Thanks to Olaf Weiser for the review and guidance
Over the last months I have designed several file storage solutions based on user requirements and realized that with the current hard disk technology you get LESS PERFORMANCE for MORE CAPACITY.
There is a divergence between hard disk capacity and performance.
This is OK if your focus is capacity and not performance, or if you aim for large capacities including many hard disk drives. However, if you expect balance between performance and capacity, the current hard disk technology is challenging. In this article I explain reasons for this divergence between capacity and performance based on a sizing example. When I mention disk drives I mean hard disk drives (HDD) and not Flash storage or SSD drives.
IOPS and strip-size are limited while capacity grows
One aspect is the increasing disk drive capacity while drive I/O operations per second (IOPS) remain constant. It does not matter if you buy a 4 TB or a 20 TB disk drive, the IOPS are identical. With larger disk drives capacity, you get a lower price per terabyte… and you get less IOPS per terabyte.
The performance to capacity ratio declines for larger capacity disk drives.
Another aspect is the small strip-size in Redundant Array of Independent Disk (RAID) that are provided by disk systems. A RAID array is composed of several disks storing data and parity tracks. Parity tracks are used to reconstruct data and parity tracks in case a disk within the RAID array fails. For example, a RAID-6 array with 8+2P includes 10 disk drive. The data tracks are stored on 8 disk drives and the remaining two disks are used to store the parity tracks. If one or two disks within such RAID-6 array fail, then all data tracks can be reconstructed using the parity tracks. In practice, data and parity tracks are shuffled across all the 10 disks in a RAID-6 array.
A deeper look into RAID technology
Let us dive one level deeper into the RAID-6 technique of legacy disk systems to explore the challenges with small strip-sizes: Each data or parity track that is stored on one of the 10 disks of the RAID-6 array has a fixed size. This size is called strip-size and is typically 128 kilobytes or 256 kilobytes. This means each data and parity track stored on an individual disk drive have a fixed size.
The small fixed strip-size of 128k or 256k amplifies the challenge with less performance.
For a strip-size of 256k in a RAID-6 array encoded with 8+2P, the ideal transfer size for sequential I/O is 2 MB. The transfer size is the size of a data block transferred to the disk system with one I/O request. The transferred data block is RAID encoded by the disk system whereby 8 data and 2 parity tracks are created, each having a size of 256k (8 data tracks * 256k = 2 MB). These 10 tracks are written to 10 disk drives in one I/O request for each drive, because the track size of 256k matches the strip-size.
For a RAID-6 with 8+2P and a strip-size of 256k the optimal transfer size is 2 MB because this matches the width of the all data tracks (8 * 256k) within an array.
For many use cases the transfer size of 2 MB can be considered as small.

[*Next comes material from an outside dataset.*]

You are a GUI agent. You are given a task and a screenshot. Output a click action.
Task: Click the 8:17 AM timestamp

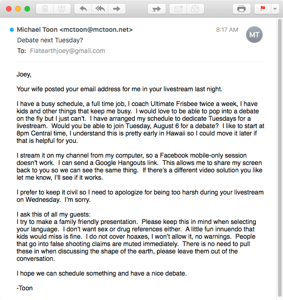pos(227,30)
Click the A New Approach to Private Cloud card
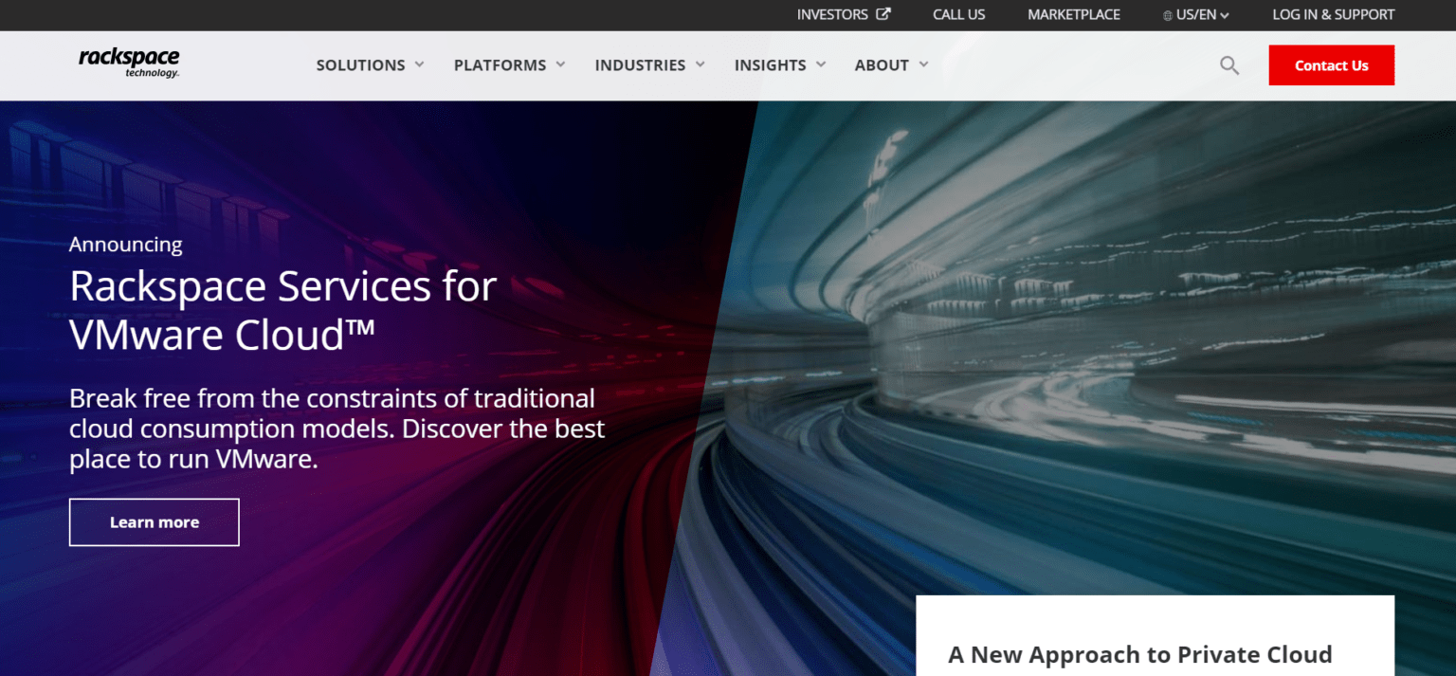 pyautogui.click(x=1139, y=654)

Combined with the relative low number of IOPS per disk drives the total throughput is limited: With transfer size of 2 MB and 100 IOPS per disk a sequential write throughput of 200 MB/sec can be achieved with one RAID-6 8+2P array configured with a common strip-size of 256k. If the transfer size is 8 MB we could achieve 800 MB/sec with sequential writes. However, the optimal transfer size of 8 MB assumes the strip-size to be 1024k (8 data tracks * 1024 = 8 MB), which is not very common (unfortunately).

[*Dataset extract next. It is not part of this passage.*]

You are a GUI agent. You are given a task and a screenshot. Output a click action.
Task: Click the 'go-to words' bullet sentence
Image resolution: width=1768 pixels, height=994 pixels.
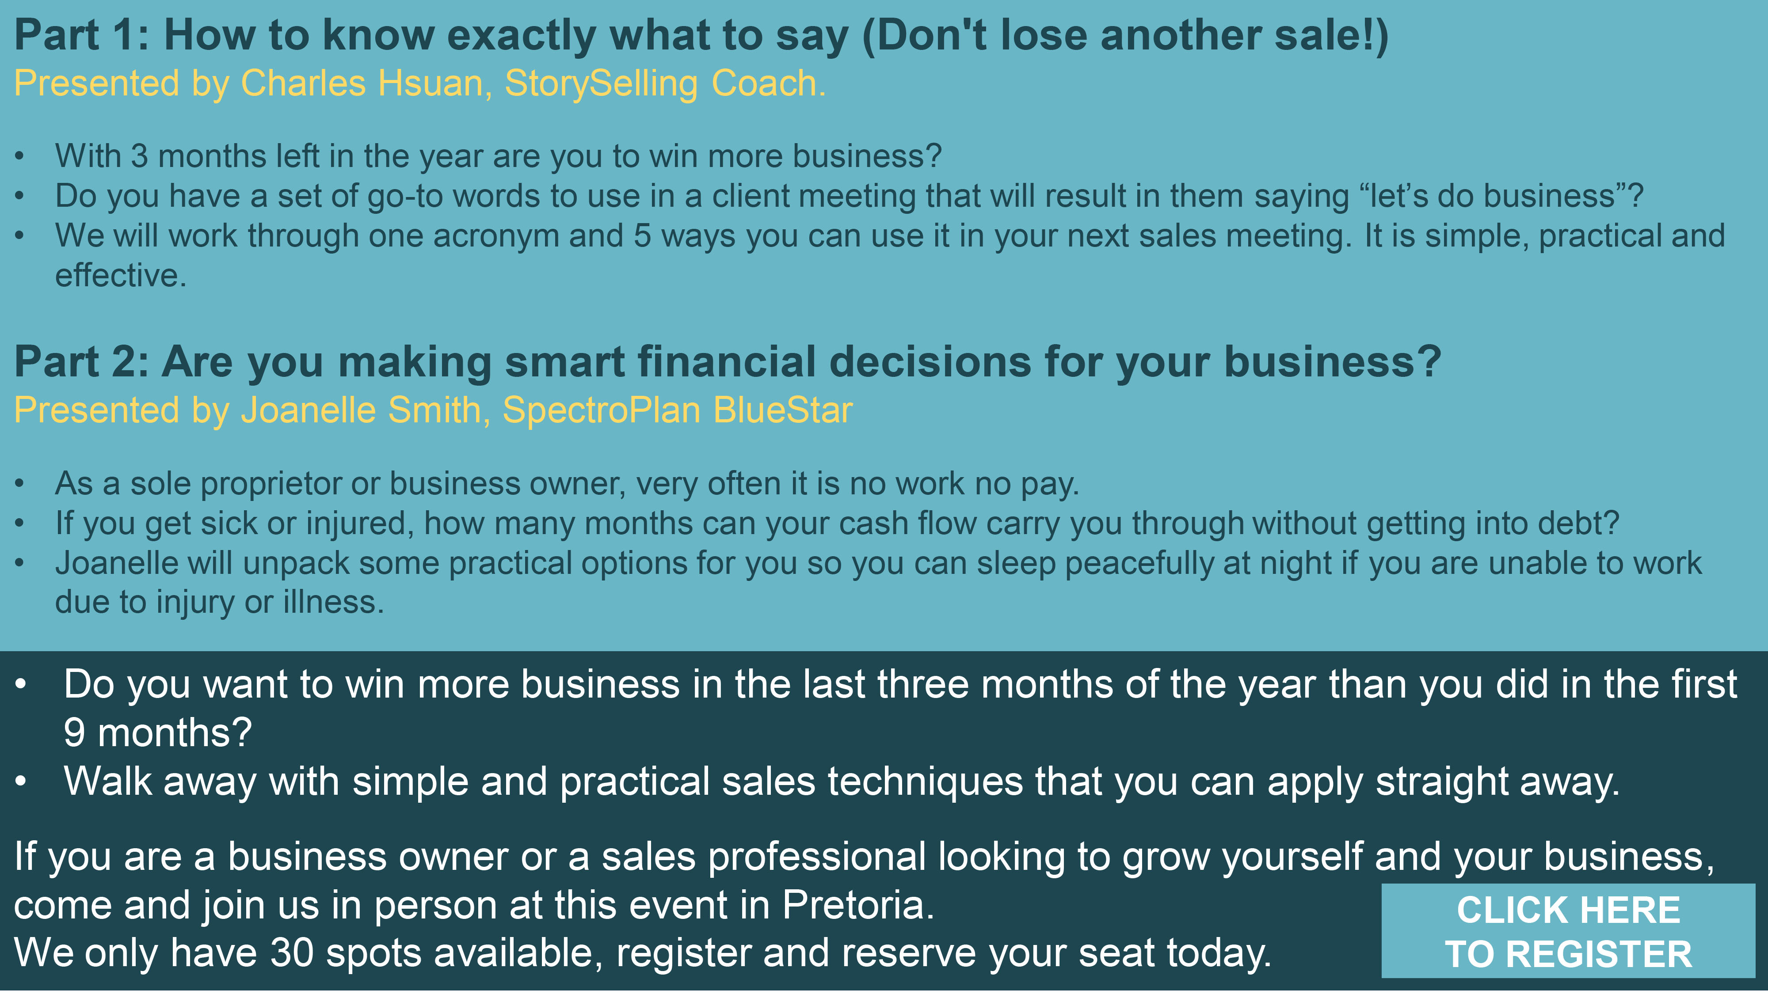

Let us look at a sizing example: Assume a disk system that should provide 600 TB and ~5 GB/sec of total throughput. The RAID type is be RAID-6 with 8+2P. The strip-size is 256k that aligns well with a transfer size of 2 MB.
Let us first look at the large capacity 20 TB disk drives. To achieve the total storage capacity of 600 TB with 20 TB disk drives we need 40 drives configured in 4 x RAID-6 8+2P arrays (4 * 8 * 20 TB = 640 TB). However, these 40 disk drives can only achieve 800 MB/sec assuming a transfer size of 2 MB and full sequential writes:
Throughput = (4 arrays) * (100 IO/sec) * (2MB transfer-size) = 800 MB/sec
We need more arrays to achieve 5 GB/sec, in fact we need ~27 arrays with a total of ~270 disk drives:
Throughput = (27 arrays) * (100 IO/sec) * (2MB transfer-size) = 5.400 MB/sec
The total capacity with these 270 x 20 TB disk drives is 4.300 TB. We only need 600 TB, so the 20 TB drives are not an option. To achieve the performance and capacity goals we need 270 x 3 TB disk drives. With this we can achieve a theoretical throughput of 5.4 GB/sec and a capacity of 648 TB.

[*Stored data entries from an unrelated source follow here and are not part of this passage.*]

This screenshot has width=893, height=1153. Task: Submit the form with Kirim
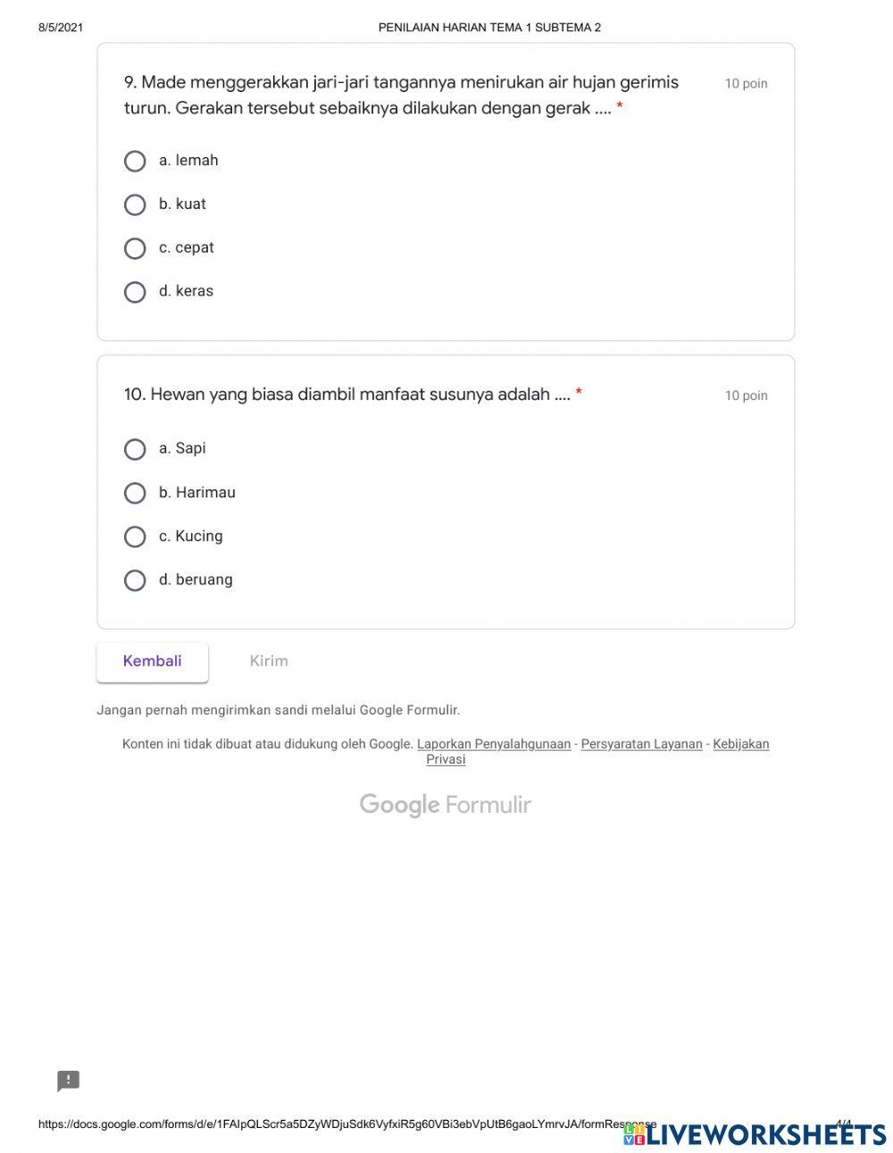(269, 662)
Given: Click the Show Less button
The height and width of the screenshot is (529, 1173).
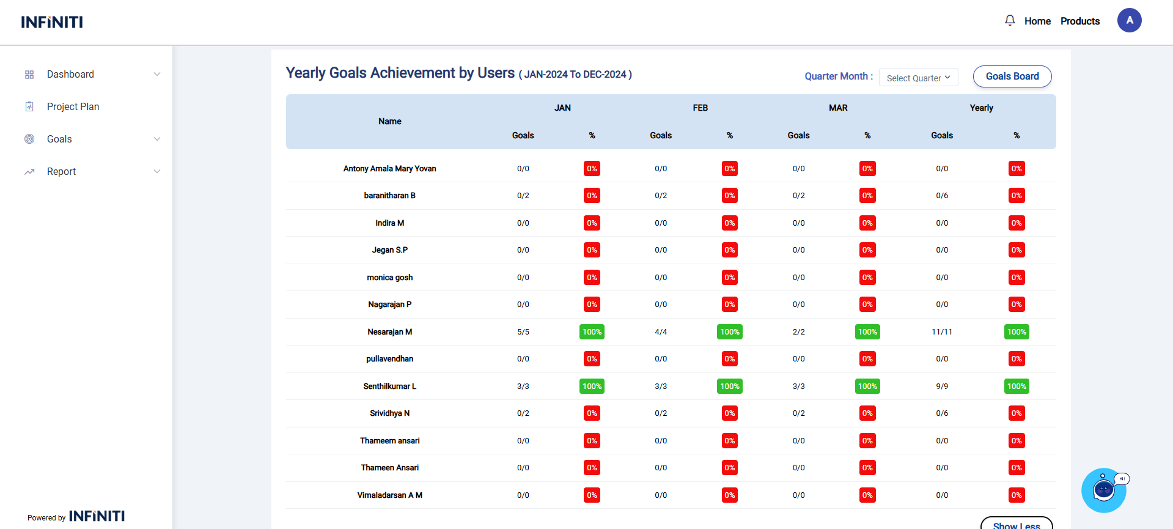Looking at the screenshot, I should point(1016,524).
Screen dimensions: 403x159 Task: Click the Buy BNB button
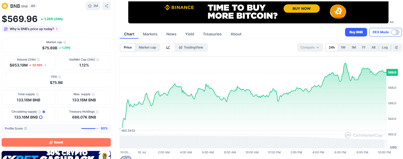356,32
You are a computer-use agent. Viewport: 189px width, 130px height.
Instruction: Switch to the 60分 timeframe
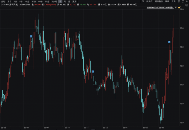[41, 1]
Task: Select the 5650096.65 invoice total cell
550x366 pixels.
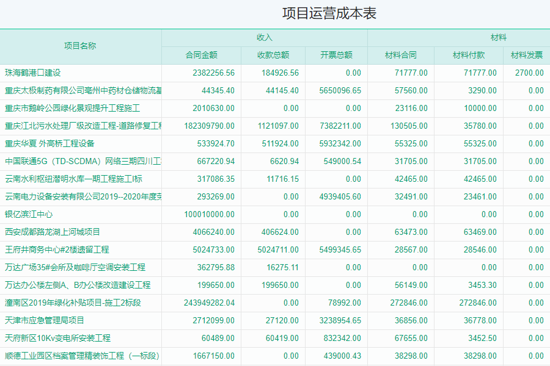Action: point(340,90)
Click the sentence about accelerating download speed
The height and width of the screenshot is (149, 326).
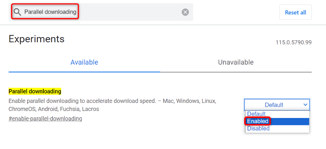[83, 101]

The solution can include 270 x 3 TB drives to achieve 600 TB @ 5 GB/sec.
Are you confused now? Let me summarize these results in a table. The following table compares two disk drive options: 3 TB and 20 TB and aligns it to the throughput (5 GB/sec) and capacity requirements (600 TB). The assumptions are: RAID-6 array with 8+2P, 256k strip-size, 2 MB transfer-size, sequential writes, 100 IOPs per disk:
3 TB drives
20 TB drives
Number of drives to achieve capacity goal of 600 TB
250 drives configured in 25 arrays --> 600 TB
40 drives configured in 4 arrays --> 640 TB
Number of drives to achieve throughput goal of 5 GB/sec
270 drives configured in 27 arrays
270 drives configured in 27 arrays
Total capacity to achieve throughput and capacity
648 TB with 270 x 3 TB drives
4.320 TB with 270 x 20 TB drives
General conclusion including DRAID
In summary, the key challenges with current hard disk drive technology are:
- Disk drive capacity gets larger and larger, but the IOPS remain constant.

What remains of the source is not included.